(Data items)

══════════════════════════════

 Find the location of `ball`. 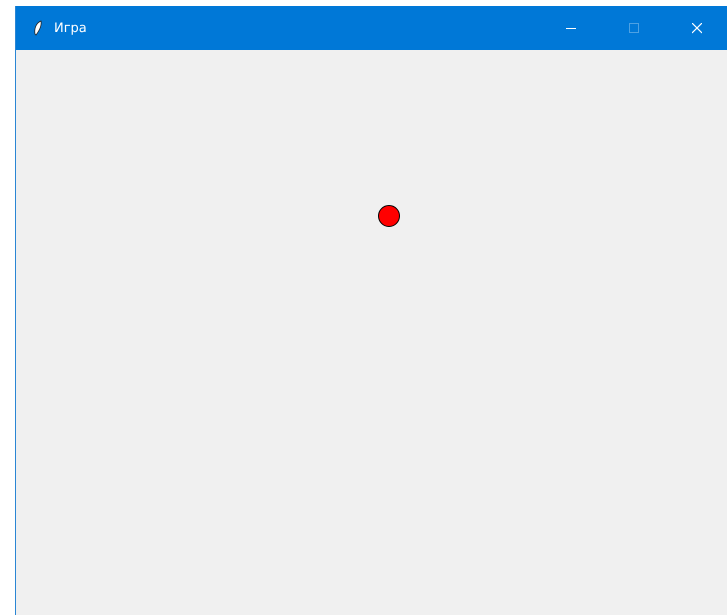

ball is located at coordinates (389, 216).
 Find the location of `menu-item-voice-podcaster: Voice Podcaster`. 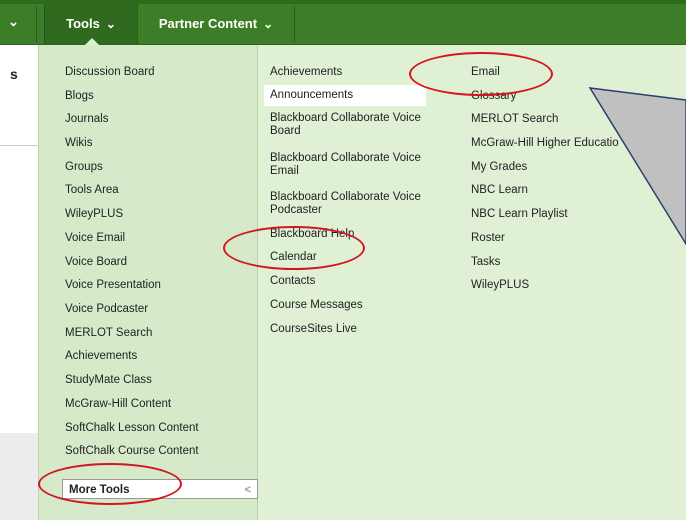

menu-item-voice-podcaster: Voice Podcaster is located at coordinates (106, 310).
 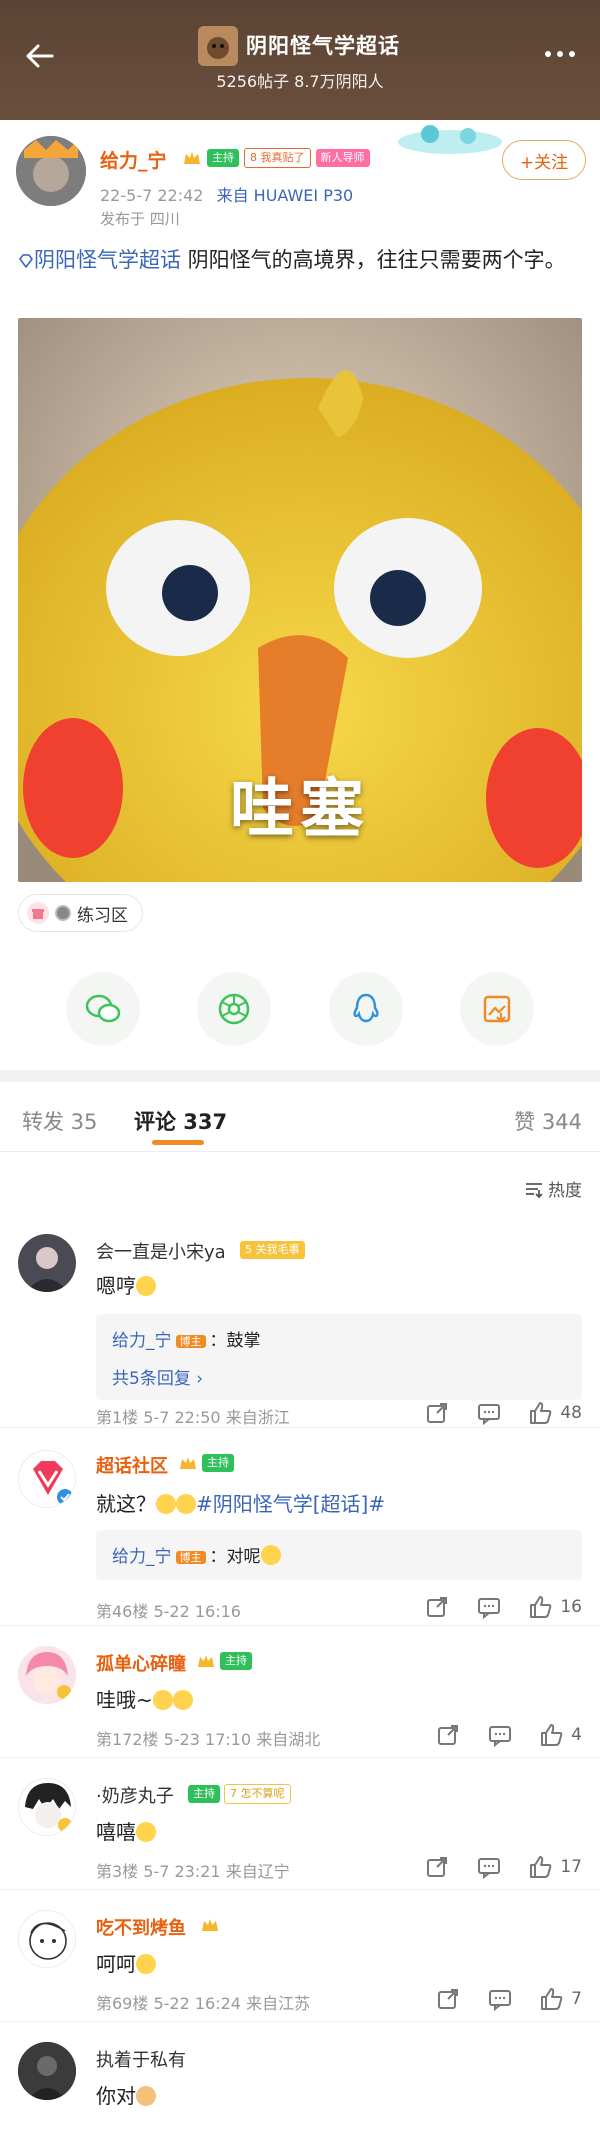 I want to click on follow-button: +关注, so click(x=544, y=160).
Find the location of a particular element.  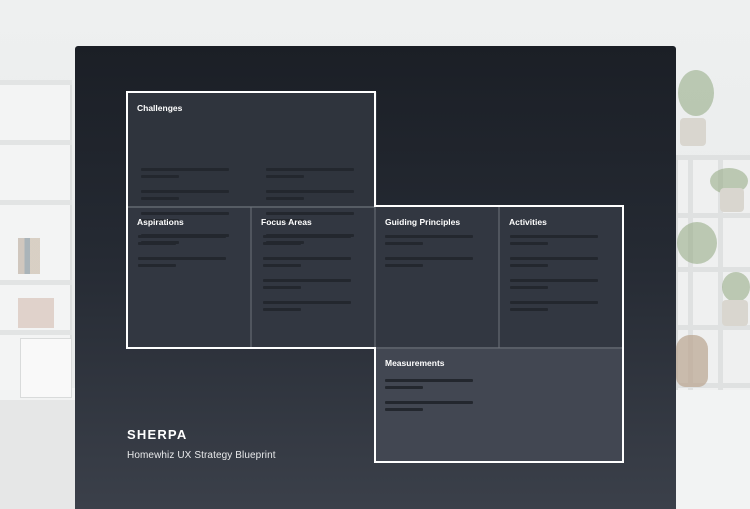

vase-image is located at coordinates (692, 361).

══════════════════════════════

▶ _Request_
Arrange every line of the records above as a JSON list of strings, one string per line, skipping blank lines and leaving out the pictures.

▶ _Solution for this problem_
[
  " Find the location of `ball`. ",
  "ball is located at coordinates (389, 216).",
  " Find the location of `menu-item-voice-podcaster: Voice Podcaster`. ",
  "menu-item-voice-podcaster: Voice Podcaster is located at coordinates (106, 310).",
  "  I want to click on follow-button: +关注, so click(x=544, y=160).",
  "Find the location of a particular element.  ",
  "vase-image is located at coordinates (692, 361)."
]